À l’occasion de la bénédiction Urbi et Orbi de Noël, le pape Léon XIV a livré un message fort, centré sur la responsabilité individuelle et collective face aux drames qui secouent le monde. Depuis la loggia de la basilique Saint-Pierre, devant des milliers de fidèles réunis malgré la pluie, le Souverain pontife a exhorté l’humanité à changer de regard et d’attitude.

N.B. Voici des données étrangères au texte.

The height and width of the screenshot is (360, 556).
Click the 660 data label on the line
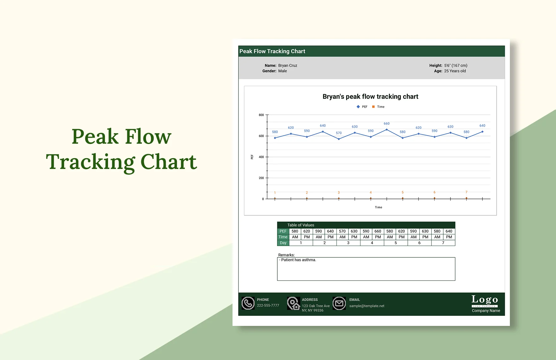tap(386, 123)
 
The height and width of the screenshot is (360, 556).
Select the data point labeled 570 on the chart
tap(339, 139)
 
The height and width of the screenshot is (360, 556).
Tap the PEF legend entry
tap(362, 107)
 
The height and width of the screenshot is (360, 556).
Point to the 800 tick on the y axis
tap(261, 115)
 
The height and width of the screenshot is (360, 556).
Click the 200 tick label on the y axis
tap(261, 178)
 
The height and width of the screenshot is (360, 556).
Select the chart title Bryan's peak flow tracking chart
tap(370, 97)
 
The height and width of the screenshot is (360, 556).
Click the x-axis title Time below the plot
tap(378, 207)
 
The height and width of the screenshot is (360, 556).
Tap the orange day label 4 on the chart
tap(371, 192)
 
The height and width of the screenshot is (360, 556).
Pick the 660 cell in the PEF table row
tap(378, 231)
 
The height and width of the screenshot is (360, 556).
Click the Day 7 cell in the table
tap(443, 243)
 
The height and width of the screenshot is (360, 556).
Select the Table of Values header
tap(301, 225)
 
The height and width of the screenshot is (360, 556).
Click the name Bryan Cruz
tap(287, 65)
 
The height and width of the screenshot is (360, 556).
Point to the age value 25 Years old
tap(455, 71)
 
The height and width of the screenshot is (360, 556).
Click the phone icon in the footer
tap(248, 303)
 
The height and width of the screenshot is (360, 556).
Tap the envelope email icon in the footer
tap(339, 303)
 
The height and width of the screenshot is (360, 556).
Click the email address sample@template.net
tap(367, 306)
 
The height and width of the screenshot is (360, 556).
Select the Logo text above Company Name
tap(485, 299)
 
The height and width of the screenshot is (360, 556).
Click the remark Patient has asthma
tap(298, 260)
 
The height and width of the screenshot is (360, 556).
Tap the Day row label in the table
tap(283, 243)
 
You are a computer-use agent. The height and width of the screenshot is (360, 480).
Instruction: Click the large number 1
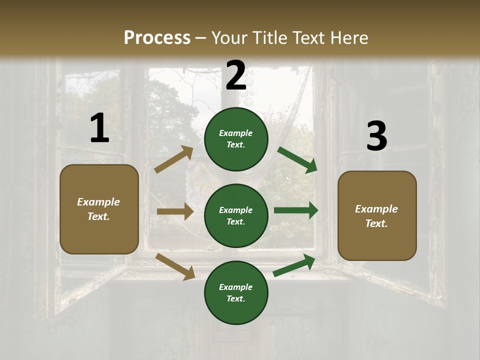100,128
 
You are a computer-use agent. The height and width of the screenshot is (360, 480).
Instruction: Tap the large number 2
236,76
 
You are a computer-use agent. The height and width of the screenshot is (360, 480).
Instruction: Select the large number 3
376,136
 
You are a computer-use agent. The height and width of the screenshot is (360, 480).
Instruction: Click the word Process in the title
157,38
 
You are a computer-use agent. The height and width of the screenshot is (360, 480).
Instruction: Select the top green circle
236,139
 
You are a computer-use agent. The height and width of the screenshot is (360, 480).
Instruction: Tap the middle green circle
236,216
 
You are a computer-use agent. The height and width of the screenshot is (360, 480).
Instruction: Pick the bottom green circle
236,292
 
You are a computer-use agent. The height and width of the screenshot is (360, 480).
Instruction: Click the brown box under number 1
99,209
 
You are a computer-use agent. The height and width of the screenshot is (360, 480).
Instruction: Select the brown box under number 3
377,216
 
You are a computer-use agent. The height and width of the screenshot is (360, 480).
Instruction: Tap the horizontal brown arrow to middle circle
175,212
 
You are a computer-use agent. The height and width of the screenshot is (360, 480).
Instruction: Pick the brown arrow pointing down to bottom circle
176,266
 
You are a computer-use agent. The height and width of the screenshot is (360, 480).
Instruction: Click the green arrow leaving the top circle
297,160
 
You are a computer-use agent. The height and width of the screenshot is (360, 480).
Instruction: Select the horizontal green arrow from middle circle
296,210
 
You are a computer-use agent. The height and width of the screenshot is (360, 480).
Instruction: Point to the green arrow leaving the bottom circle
294,265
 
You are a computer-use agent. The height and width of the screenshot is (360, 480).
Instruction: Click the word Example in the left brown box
98,202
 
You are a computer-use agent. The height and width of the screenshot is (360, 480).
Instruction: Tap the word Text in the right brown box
376,224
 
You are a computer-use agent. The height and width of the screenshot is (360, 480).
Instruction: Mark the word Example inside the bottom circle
236,287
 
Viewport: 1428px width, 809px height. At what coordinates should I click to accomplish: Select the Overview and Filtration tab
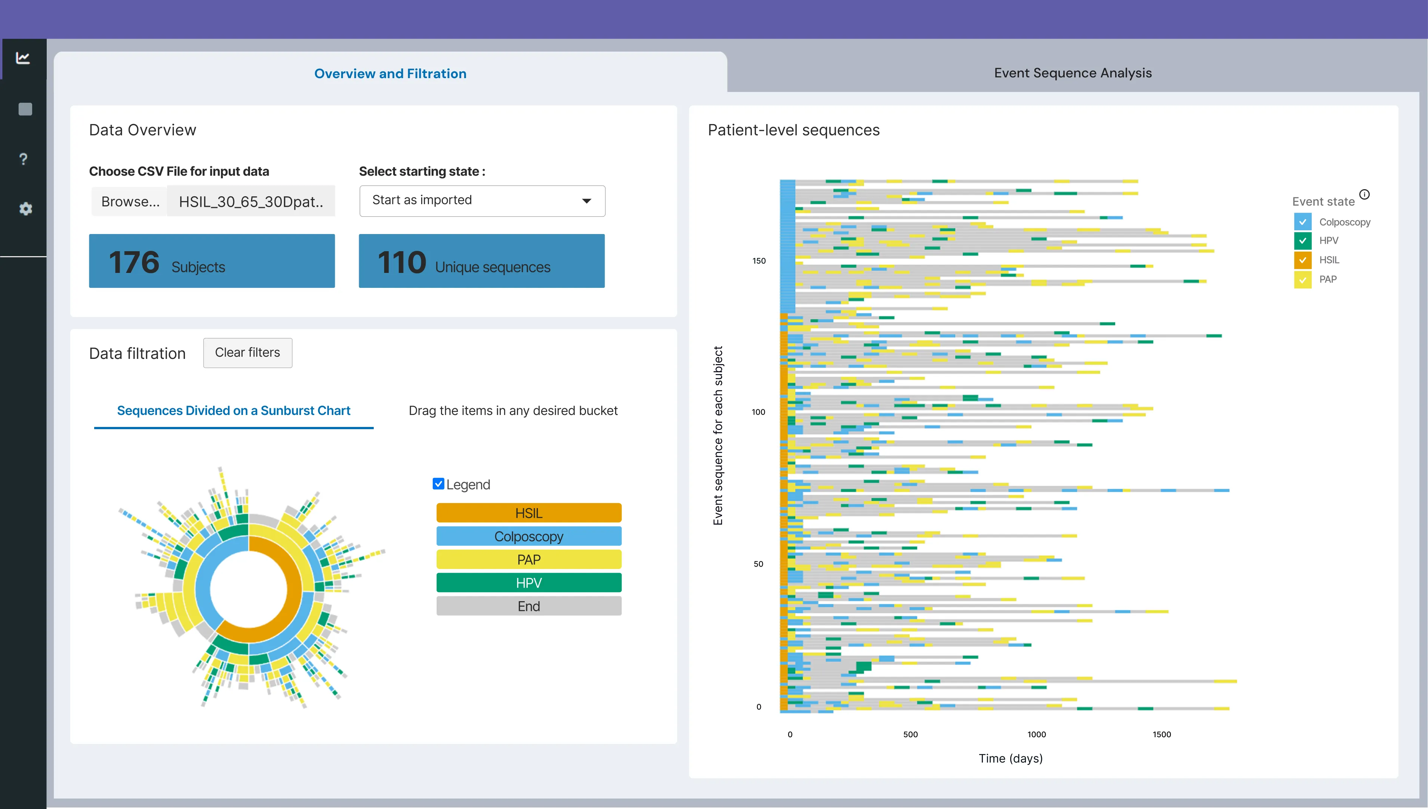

« Si chacun au lieu d’accuser les autres, reconnaissait d’abord ses propres fautes et demandait pardon à Dieu, et en même temps se mettait à la place de ceux qui souffrent, se montrait solidaire des plus faibles et des opprimés, alors le monde changerait », a-t-il déclaré.
Pour sa première bénédiction Urbi et Orbi depuis son élection le 8 mai dernier, le pape américain a rappelé le sens profond de la Nativité : le Christ, Prince de la paix, venu libérer l’humanité du péché et ouvrir un chemin de réconciliation. Selon Léon XIV, la paix n’est pas un simple idéal, mais un engagement personnel. Sans un cœur libéré et capable de pardon, a-t-il insisté, il est impossible de devenir un véritable artisan de paix, que ce soit dans les relations humaines ou sur la scène internationale.
Le Saint-Père a ensuite exprimé sa proximité avec les peuples meurtris par les conflits, en particulier au Moyen-Orient, en Ukraine, en Afrique et dans les Caraïbes. Il a cité nommément la République démocratique du Congo, le Soudan, le Mali, le Burkina Faso et Haïti, appelant à la fin des violences, à la justice et au dialogue sincère entre les parties en conflit.
Léon XIV n’a pas oublié les victimes invisibles : les habitants de Gaza, les affamés du Yémen, les migrants et réfugiés contraints de fuir leur terre, les jeunes sans emploi, les travailleurs exploités et les prisonniers vivant dans des conditions inhumaines. En conclusion, il a invité chacun à ouvrir son cœur aux souffrances du monde, rappelant que « la Nativité du Seigneur est une Nativité de paix » et que, même au-delà de l’année jubilaire, l’espérance doit demeurer vivante.